Блаженные времена, хрупкий мир (Менассе) - страница 20

Именно об этом я вспомнил сейчас, сказал Лео, о полном презрении моей матери ко всему, что не находится под контролем, ко всему, что не удается во всякую минуту твердо держать в руках, как держала она себя, все это были для нее неосознанные животные порывы, которые она презирала, она всегда внушала мне чувство, что я есть воплощение тупых, низменных устремлений, тут она всегда судила убийственно, и — и! повторил он, потому что Юдифь опять посмотрела в окно, придвинулась совсем близко к стеклу, интересуясь, что там за шум такой, Лео заговорил громче, не намного, потому что горло у него еще болело, к тому же он вовсе не хотел силой голоса заглушить то затаенное, что прорывалось наружу в лихорадочной нервозности Юдифи.
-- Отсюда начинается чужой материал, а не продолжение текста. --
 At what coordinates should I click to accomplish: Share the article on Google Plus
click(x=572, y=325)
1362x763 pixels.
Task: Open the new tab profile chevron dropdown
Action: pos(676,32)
И, проговорил он уже громче, это было еще далеко не все. Родители крайне редко брали его с собой, постоянное исключение составляли только визиты к Левингеру, который сам требовал привести к нему его, Лео. Как правило же его оставляли дома под наблюдением служанки — empregada — с грубым, бесформенным телом, отталкивающим, нездоровым, землистым цветом лица, с невероятным подобострастием и страхом относившейся к его матери. А у матери была привычка, вернувшись домой, надевать белые перчатки и, обгоняя униженно и нервно спешащую за ней служанку, обходить дом, проводя на ходу рукой по мебели. И горе служанке, если кончики пальцев белоснежных перчаток не оставались такими же в конце обхода. И вот представь себе, говорил Лео, растирая виски, тут-то и таится самое главное: Мария, эта самая empregada, так боялась матери, что всякий раз, когда родители уходили, привязывала меня, маленького ребенка, бельевой веревкой к ножке стола в столовой, чтобы, пока она все моет и убирает, я незаметно не навел где-нибудь беспорядок и не запачкал бы что-нибудь, ведь за это ей грозило наказание от матери. Только когда она замечала, что родители входят в дом, она быстро отвязывала меня и затем совершала вместе с матерью тот самый инспекторский обход.

Это неправда, сказала Юдифь.

Правда, правда, ответил Лео, и как раз об этом я невольно вспомнил, когда задел ногой ножку стола, и моя мать — именно она — снова с упреком посмотрела на меня. Не я, а она — этого я не понимаю. Мне вообще непонятно, почему Мария не уволилась, и еще меньше понятно, почему я никогда не рассказывал об этом матери. Наверное, я думал, что она и без того об этом знает и сама так велела, потому что она ведь всегда только этого и хотела, а именно — чтобы я вел себя тихо.

Сутолока в кафе нарастала, на несколько секунд у Лео создалось впечатление, что за соседними столами люди в ужасе обсуждают рассказы Лео о его матери, кто-то у него за спиной прокричал: Это уголовное дело, от неожиданности Лео бросило в жар, наверное, он слишком рано встал с постели, а теперь болезнь вернулась, и у него снова поднимается температура.